Input data =>
********
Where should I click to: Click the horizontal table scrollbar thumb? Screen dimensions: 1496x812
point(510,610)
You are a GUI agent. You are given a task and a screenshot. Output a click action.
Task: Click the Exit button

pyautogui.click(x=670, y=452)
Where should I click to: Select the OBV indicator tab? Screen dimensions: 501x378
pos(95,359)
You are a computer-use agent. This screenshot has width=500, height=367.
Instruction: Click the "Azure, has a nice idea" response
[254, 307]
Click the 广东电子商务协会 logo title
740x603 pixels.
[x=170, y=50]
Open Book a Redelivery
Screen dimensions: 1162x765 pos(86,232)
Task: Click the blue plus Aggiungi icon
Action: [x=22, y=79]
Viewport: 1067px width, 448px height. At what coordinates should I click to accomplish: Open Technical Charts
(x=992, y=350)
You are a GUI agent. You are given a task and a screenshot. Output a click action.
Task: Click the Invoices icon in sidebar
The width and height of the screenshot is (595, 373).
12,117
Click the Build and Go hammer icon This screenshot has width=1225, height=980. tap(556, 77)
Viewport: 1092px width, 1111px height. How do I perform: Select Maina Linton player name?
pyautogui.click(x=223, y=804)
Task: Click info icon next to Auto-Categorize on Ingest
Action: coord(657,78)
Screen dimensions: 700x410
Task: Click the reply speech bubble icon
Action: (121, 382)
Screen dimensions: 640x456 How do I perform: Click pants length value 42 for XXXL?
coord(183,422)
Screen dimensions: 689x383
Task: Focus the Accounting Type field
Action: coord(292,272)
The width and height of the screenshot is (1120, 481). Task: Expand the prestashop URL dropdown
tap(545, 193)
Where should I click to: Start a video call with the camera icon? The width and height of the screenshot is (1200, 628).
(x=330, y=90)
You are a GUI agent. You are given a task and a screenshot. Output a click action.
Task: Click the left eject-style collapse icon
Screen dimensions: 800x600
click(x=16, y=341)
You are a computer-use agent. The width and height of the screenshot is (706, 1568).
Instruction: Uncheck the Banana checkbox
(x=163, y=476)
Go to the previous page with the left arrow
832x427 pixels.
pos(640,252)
********
Goal of the exercise =>
Give back every line of the data exactly.

Exercise output =>
Where should I click to: Click the horizontal table scrollbar thumb? Screen dimensions: 1496x812
point(510,610)
You are a GUI agent. You are given a task and a screenshot. Output a click action.
Task: Click the Exit button

pyautogui.click(x=670, y=452)
Where should I click to: Select the OBV indicator tab? Screen dimensions: 501x378
pos(95,359)
You are a computer-use agent. This screenshot has width=500, height=367.
Instruction: Click the "Azure, has a nice idea" response
[254, 307]
Click the 广东电子商务协会 logo title
740x603 pixels.
[x=170, y=50]
Open Book a Redelivery
Screen dimensions: 1162x765 pos(86,232)
Task: Click the blue plus Aggiungi icon
Action: [x=22, y=79]
Viewport: 1067px width, 448px height. At what coordinates should I click to accomplish: Open Technical Charts
(x=992, y=350)
You are a GUI agent. You are given a task and a screenshot. Output a click action.
Task: Click the Invoices icon in sidebar
The width and height of the screenshot is (595, 373).
12,117
Click the Build and Go hammer icon This screenshot has width=1225, height=980. tap(556, 77)
Viewport: 1092px width, 1111px height. How do I perform: Select Maina Linton player name?
pyautogui.click(x=223, y=804)
Task: Click info icon next to Auto-Categorize on Ingest
Action: coord(657,78)
Screen dimensions: 700x410
Task: Click the reply speech bubble icon
Action: (121, 382)
Screen dimensions: 640x456 How do I perform: Click pants length value 42 for XXXL?
coord(183,422)
Screen dimensions: 689x383
Task: Focus the Accounting Type field
Action: coord(292,272)
The width and height of the screenshot is (1120, 481). Task: Expand the prestashop URL dropdown
tap(545, 193)
Where should I click to: Start a video call with the camera icon? The width and height of the screenshot is (1200, 628).
(x=330, y=90)
You are a GUI agent. You are given a task and a screenshot. Output a click action.
Task: Click the left eject-style collapse icon
Screen dimensions: 800x600
click(x=16, y=341)
You are a computer-use agent. The width and height of the screenshot is (706, 1568).
Instruction: Uncheck the Banana checkbox
(x=163, y=476)
Go to the previous page with the left arrow
832x427 pixels.
pos(640,252)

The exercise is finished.